**What is asked**
Please give everything in the records below, from the line that contains "provide (246, 364)" down to the line that contains "still (241, 951)", as a Markdown table with a Row column numbering each line and a Text column holding the line itself. Leave out any blank lines.

**Dataset excerpts**
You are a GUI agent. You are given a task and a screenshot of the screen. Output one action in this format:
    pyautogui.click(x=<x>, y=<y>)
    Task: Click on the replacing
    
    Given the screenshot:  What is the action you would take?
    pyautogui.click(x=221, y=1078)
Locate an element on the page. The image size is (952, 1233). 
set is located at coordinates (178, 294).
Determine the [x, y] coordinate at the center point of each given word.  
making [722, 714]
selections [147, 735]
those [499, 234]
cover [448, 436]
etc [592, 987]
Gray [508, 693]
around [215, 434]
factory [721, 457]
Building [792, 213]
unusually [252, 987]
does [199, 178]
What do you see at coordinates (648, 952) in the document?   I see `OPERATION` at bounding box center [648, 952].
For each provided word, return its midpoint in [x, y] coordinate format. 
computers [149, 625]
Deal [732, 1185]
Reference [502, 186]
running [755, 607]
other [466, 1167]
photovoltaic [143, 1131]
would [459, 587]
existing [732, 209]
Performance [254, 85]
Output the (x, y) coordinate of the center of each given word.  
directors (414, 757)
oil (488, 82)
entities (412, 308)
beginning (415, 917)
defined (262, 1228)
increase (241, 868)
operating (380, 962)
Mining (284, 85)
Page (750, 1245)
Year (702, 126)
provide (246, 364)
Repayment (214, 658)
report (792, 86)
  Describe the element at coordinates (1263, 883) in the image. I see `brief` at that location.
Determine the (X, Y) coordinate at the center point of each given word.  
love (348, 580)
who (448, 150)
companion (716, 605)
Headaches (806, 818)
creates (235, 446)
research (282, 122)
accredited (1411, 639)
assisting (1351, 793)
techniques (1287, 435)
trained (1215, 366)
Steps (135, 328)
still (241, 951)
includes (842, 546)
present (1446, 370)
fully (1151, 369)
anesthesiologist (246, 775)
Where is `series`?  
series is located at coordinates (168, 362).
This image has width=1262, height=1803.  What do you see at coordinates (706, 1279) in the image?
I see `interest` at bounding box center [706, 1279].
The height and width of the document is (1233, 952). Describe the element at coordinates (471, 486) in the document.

**Solution below**
| Row | Text |
|---|---|
| 1 | provide (246, 364) |
| 2 | Repayment (214, 658) |
| 3 | report (792, 86) |
| 4 |   Describe the element at coordinates (1263, 883) in the image. I see `brief` at that location. |
| 5 | Determine the (X, Y) coordinate at the center point of each given word.   |
| 6 | love (348, 580) |
| 7 | who (448, 150) |
| 8 | companion (716, 605) |
| 9 | Headaches (806, 818) |
| 10 | creates (235, 446) |
| 11 | research (282, 122) |
| 12 | accredited (1411, 639) |
| 13 | assisting (1351, 793) |
| 14 | techniques (1287, 435) |
| 15 | trained (1215, 366) |
| 16 | Steps (135, 328) |
| 17 | still (241, 951) |